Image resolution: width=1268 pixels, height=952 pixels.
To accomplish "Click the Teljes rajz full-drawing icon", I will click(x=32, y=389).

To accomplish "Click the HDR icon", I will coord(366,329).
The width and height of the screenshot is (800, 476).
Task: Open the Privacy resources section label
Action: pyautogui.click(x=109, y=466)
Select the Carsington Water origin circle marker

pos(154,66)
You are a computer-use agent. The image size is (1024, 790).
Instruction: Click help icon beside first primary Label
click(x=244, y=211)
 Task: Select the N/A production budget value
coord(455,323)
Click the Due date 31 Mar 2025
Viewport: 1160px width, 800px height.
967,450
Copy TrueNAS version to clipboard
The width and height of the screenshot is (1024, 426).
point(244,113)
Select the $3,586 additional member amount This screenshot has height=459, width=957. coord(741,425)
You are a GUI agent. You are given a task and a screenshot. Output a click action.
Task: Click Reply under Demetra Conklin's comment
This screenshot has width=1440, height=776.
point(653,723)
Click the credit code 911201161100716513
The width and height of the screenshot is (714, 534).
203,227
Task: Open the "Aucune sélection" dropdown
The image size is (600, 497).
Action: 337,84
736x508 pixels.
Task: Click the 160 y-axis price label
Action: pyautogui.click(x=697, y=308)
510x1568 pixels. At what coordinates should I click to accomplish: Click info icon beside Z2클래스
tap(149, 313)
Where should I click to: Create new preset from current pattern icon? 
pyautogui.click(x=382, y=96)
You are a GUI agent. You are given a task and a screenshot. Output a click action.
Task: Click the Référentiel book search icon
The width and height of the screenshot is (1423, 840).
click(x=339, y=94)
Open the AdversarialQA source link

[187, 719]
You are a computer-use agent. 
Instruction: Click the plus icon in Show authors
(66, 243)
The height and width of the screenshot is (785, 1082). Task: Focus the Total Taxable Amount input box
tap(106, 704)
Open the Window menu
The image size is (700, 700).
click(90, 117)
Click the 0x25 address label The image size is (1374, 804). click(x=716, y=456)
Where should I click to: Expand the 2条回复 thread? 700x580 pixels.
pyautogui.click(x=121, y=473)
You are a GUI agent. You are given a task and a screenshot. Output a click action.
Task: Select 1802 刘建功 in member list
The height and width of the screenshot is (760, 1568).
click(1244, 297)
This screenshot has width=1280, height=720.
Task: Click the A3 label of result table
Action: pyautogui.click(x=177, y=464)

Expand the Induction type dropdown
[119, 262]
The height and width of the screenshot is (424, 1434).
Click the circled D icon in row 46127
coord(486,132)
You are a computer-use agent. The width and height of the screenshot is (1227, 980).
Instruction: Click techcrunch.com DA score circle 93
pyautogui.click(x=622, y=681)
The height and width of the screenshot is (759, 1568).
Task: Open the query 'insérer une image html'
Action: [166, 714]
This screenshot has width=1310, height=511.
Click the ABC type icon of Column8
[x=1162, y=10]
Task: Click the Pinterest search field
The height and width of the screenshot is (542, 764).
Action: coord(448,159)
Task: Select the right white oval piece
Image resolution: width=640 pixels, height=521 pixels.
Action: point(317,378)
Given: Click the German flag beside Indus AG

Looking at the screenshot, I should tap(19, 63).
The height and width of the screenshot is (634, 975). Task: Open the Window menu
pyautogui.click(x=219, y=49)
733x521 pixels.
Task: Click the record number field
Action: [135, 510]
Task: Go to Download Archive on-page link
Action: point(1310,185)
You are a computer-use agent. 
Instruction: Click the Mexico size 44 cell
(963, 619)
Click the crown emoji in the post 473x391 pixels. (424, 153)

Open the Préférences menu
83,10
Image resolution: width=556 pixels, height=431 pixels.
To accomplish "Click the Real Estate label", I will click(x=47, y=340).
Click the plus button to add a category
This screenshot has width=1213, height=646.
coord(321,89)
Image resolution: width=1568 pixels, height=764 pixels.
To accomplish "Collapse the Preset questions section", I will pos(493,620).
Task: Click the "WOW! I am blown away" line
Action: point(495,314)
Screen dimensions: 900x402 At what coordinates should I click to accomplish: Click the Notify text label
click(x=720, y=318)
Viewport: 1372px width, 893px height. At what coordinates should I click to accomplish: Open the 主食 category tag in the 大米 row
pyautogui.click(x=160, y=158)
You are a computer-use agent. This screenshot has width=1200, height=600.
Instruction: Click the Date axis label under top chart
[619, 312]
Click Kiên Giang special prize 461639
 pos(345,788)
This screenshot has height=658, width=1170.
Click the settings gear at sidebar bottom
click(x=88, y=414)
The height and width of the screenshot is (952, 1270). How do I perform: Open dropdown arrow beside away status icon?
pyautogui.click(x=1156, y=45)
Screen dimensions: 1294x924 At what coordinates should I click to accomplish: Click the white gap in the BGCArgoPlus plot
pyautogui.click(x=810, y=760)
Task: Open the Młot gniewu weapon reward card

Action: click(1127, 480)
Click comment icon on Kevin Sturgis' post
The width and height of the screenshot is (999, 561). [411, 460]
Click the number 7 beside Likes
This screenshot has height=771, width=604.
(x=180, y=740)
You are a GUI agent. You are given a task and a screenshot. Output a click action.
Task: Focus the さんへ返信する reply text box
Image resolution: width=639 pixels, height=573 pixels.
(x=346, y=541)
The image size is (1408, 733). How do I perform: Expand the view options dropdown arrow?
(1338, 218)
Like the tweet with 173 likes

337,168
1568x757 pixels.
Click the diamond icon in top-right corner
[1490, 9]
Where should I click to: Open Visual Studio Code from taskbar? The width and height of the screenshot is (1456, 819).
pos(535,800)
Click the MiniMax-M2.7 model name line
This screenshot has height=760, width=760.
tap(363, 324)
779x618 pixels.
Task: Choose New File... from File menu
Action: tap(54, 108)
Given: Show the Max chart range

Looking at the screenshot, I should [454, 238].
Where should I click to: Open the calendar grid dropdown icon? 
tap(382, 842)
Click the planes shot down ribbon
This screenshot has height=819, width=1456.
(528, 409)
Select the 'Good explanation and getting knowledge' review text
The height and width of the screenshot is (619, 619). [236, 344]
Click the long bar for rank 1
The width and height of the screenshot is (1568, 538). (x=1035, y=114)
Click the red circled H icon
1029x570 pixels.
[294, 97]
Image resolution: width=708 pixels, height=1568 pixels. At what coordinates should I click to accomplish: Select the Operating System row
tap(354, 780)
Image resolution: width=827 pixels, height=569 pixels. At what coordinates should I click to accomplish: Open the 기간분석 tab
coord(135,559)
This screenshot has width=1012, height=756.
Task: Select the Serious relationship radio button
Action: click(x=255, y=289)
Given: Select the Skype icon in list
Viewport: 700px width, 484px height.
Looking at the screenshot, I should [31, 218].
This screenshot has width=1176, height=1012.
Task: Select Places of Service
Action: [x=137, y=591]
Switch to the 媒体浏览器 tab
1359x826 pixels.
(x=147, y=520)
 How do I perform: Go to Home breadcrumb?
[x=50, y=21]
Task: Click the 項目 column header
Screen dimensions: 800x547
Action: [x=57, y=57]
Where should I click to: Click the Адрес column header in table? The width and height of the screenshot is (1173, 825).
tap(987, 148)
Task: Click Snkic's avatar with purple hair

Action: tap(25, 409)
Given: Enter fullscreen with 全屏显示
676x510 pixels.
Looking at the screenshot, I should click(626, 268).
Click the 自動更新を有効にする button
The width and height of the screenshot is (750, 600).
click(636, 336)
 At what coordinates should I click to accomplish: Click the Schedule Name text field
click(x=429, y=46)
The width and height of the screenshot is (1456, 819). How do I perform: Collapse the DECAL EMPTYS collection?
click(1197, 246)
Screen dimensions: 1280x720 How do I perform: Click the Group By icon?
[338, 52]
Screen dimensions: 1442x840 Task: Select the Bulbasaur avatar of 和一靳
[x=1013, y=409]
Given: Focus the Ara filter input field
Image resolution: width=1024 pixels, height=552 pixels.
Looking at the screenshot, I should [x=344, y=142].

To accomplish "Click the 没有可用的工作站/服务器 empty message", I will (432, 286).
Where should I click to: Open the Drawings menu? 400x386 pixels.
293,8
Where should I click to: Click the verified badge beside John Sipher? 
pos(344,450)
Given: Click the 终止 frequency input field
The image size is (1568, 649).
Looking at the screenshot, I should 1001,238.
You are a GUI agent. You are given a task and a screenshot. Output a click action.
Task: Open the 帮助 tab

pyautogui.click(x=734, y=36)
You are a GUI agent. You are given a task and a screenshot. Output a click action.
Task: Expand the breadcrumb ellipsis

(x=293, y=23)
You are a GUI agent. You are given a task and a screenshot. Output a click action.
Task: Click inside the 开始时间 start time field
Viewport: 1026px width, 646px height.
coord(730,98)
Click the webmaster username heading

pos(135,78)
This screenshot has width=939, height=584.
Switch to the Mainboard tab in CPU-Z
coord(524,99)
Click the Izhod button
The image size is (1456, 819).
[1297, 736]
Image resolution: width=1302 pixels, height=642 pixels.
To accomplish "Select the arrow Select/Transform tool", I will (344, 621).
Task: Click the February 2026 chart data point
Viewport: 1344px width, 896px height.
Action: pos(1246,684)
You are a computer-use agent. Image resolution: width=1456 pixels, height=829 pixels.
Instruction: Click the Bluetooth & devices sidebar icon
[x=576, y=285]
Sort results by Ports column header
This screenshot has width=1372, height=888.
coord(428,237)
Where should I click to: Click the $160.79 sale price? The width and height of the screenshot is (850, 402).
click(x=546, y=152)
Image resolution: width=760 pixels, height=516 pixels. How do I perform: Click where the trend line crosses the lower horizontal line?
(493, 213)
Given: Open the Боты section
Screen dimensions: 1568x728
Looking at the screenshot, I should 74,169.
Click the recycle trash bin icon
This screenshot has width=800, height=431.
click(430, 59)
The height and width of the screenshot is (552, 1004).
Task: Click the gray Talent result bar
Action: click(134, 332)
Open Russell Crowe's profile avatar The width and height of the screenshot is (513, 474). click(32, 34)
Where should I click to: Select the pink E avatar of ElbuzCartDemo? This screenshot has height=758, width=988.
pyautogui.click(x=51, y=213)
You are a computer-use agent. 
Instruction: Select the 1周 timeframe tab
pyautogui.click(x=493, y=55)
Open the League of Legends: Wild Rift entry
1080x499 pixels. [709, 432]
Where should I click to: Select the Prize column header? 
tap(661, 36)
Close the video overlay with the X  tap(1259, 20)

★ ★ ★ ★ ★

▶ [What to work on]:
Copy everything in the listing from the line containing "Viewport: 1372px width, 893px" down to the line containing "(x=180, y=740)", including both of those lines, and nothing else.

▶ [Solved exercise]:
Viewport: 1372px width, 893px height. At what coordinates should I click to accomplish: Open the 主食 category tag in the 大米 row
pyautogui.click(x=160, y=158)
You are a computer-use agent. This screenshot has width=1200, height=600.
Instruction: Click the Date axis label under top chart
[619, 312]
Click Kiên Giang special prize 461639
 pos(345,788)
This screenshot has height=658, width=1170.
Click the settings gear at sidebar bottom
click(x=88, y=414)
The height and width of the screenshot is (952, 1270). How do I perform: Open dropdown arrow beside away status icon?
pyautogui.click(x=1156, y=45)
Screen dimensions: 1294x924 At what coordinates should I click to accomplish: Click the white gap in the BGCArgoPlus plot
pyautogui.click(x=810, y=760)
Task: Open the Młot gniewu weapon reward card

Action: click(1127, 480)
Click comment icon on Kevin Sturgis' post
The width and height of the screenshot is (999, 561). [411, 460]
Click the number 7 beside Likes
This screenshot has height=771, width=604.
(x=180, y=740)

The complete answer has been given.